The Cochlear Implant Experience

Is A Cochlear Implant Right For You?

Hearing loss affects 95% of superficial siderosis patients. Specialized hearing aids designed to help word recognition in bilateral sensorineural hearing loss work very well for most patients in the early stages. Unfortunately, many people will eventually reach a level where it’s simply impossible to understand speech. As a result, a widespread discussion among superficial siderosis patients is whether a cochlear implant is a good option.

Another question is, “Can I still have an MRI with a cochlear implant?” While medical implants, such as pacemakers or cochlear implants, can make MRI scans challenging, there are now brands of CIs that allow for safe and pain-free MRI scans. Remember, it’s essential to understand that not all CI Brands use updated magnet technology, so it’s important to review your MRI needs with your doctor.

I’m certain everyone wonders what the experience is like when implantation is a success? I asked Jacklyn Gravett about her recent experience with a cochlear implant.

Jaclyn’s Cochlear Implant Experience

My name is Jaclyn Gravett. I have been married for almost 11 years to Shane, and we have two kids. Bentley is 11, and Bailee is 6. We live in North Carolina. I am a 2nd-grade teacher. I love spending time with my family and friends. We love going hiking, going to the beach, playing board games, and just hanging out. We are very involved in our church, and my husband and I lead a small group bible study. My faith is the most important thing to me, and I love sharing what God has done in my life with others.

Unlike hearing aids, cochlear implants are a way to go around the non-working areas of the ear. A receiver is implanted into the part of your ear called the cochlea. A magnet often holds a sound processor in place outside of the head to pick up sound signals and deliver them to the receiver. These signals stimulate the auditory nerve, which in turn sends the signals to the brain. The brain learns to interpret these signals as sound.

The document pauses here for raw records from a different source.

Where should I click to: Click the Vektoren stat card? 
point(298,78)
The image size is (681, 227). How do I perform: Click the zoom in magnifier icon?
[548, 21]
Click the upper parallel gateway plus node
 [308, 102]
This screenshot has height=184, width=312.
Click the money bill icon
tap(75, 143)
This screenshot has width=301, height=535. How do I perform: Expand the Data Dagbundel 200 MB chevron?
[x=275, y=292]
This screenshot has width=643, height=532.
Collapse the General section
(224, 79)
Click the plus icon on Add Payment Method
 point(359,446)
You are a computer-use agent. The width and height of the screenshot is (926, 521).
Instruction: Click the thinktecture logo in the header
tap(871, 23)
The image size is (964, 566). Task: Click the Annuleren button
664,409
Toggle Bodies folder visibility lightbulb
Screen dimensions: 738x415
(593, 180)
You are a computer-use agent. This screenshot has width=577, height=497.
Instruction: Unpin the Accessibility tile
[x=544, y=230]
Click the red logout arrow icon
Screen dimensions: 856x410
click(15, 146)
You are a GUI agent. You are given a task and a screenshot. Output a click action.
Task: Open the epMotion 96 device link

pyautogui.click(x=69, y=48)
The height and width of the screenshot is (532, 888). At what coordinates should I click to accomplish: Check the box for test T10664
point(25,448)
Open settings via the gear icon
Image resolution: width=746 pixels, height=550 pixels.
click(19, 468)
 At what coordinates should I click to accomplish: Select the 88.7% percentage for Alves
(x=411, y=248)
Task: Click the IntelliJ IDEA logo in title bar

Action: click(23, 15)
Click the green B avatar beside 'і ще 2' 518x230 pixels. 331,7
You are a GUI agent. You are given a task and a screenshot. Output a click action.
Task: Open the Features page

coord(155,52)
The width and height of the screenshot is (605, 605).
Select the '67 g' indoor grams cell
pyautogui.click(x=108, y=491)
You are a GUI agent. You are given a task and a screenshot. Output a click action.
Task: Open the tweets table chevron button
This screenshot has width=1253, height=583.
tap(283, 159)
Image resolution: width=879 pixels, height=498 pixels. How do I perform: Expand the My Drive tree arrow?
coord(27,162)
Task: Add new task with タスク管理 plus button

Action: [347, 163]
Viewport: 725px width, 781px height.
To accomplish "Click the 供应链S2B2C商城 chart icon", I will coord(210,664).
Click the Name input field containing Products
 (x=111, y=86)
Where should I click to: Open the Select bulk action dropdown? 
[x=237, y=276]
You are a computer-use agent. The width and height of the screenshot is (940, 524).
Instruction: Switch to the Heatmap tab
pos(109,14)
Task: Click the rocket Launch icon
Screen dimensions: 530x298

Hi Jaclyn, can you share with everyone how you acquired superficial siderosis?

When I was 12 years old I was in a horseback riding accident. The horse I was on started running downhill very fast. I fell off and suffered numerous internal injuries. I had a broken pelvis, broken neck, broken collarbone, bruised ribs and kidneys, my lungs collapsed, and I suffered a traumatic brain injury when I hit the left side of my head which left the right side of my body my tongue paralyzed. 

I was airlifted to Baptist Hospital in Winston-Salem, NC. The first few days were touch and go. The doctors were not sure if I was going to pull through and if I did they believed I would be paralyzed for the rest of my life on my right side. Despite all of these injuries, I did not have to go through any surgeries. To everyone’s surprise, I slowly began to move my right hand, then my right arm, and my leg. I spent a month in the hospital and then I was moved to an inpatient rehabilitation center where I spent the next 2 months learning to walk and talk again. 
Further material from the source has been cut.